The book is basically about a girl named Grania, who is deaf, and her experiences in life before and during World War One. For the first bit, it is actually better than it sounds.
But this book is not only about that - it is also about Grania growing up in her silent world in the middle of a very noisy world. It is about Grania going to school, making friends, her struggles related to her deafness, among many things. And for about the first hundred and thirty pages, I loved it. And this review would be 4 or 5 stars had it somehow ended there, ending somewhat happily at the end of her childhood. Sadly though, the book continued. (What a downer!) At first I was excited, because Grania's life was changing, and she had grown up, and it seemed like there were so many possibilities that Frances Itani could have had tucked up her sleeve.
But then we met Jim. The way that Frances Itani described it, it seemed like it might have been love at first sight. But, I didn't feel it. I couldn't really see it, either. The author basically spends the same amount of time that most authors would use to describe a passing week, to describe a passing year. We are told that they are madly in love, that Grania's family doesn't disapprove of Jim, and that Grania pronounces Jim's name like 'Chim' because of her speech. But we never see any of this, we aren't told any stories, we aren't shown anything. We just have to take the author's words for it, that yes, indeed, this was meant to be. And then Grania and Jim are married. And then they spend their last month or so together before 'Chim' goes off to war as a stretcher bearer. And then Jim goes off to war. And I frankly didn't care. I only cared about Grania, and even that was dwindling. The book was really beginning to bore me, but I held on. After a while though, with Jim describing the 'war to end all wars' with its horrible sights and ghastly sounds, and his wondering how Grania would perceive the different situations he find himself in, I couldn't take it anymore. Although so much was happening around both characters, at the same time, it seemed as though nothing was happening. So, at about page 260, I gave up. I just couldn't do it anymore.

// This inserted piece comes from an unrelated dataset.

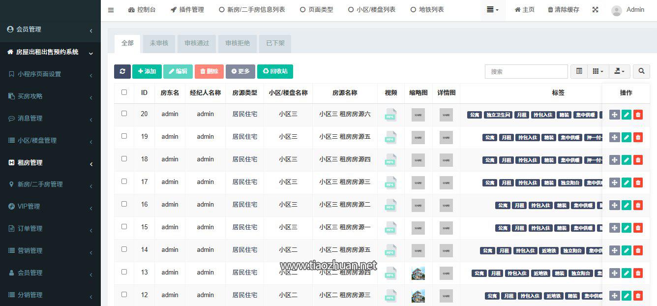This screenshot has width=657, height=306.
Task: Switch to the 未审核 tab
Action: coord(159,43)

I don't know if the book was truly bad after page 130, or if I was just being a poor sport or if I simply was reading the book at the wrong point in time. Who knows, maybe in 5 years I will pick this up from some other library, reread it, and wonder why I wrote such a negative review about this book. All I know, is that for now, it is not for me. If you have this book at your local library, then I say pick it up, and read until the last page in the first 'book'. Feel free to venture beyond that point, but if you start to get bored I warn you that it won't really get any better.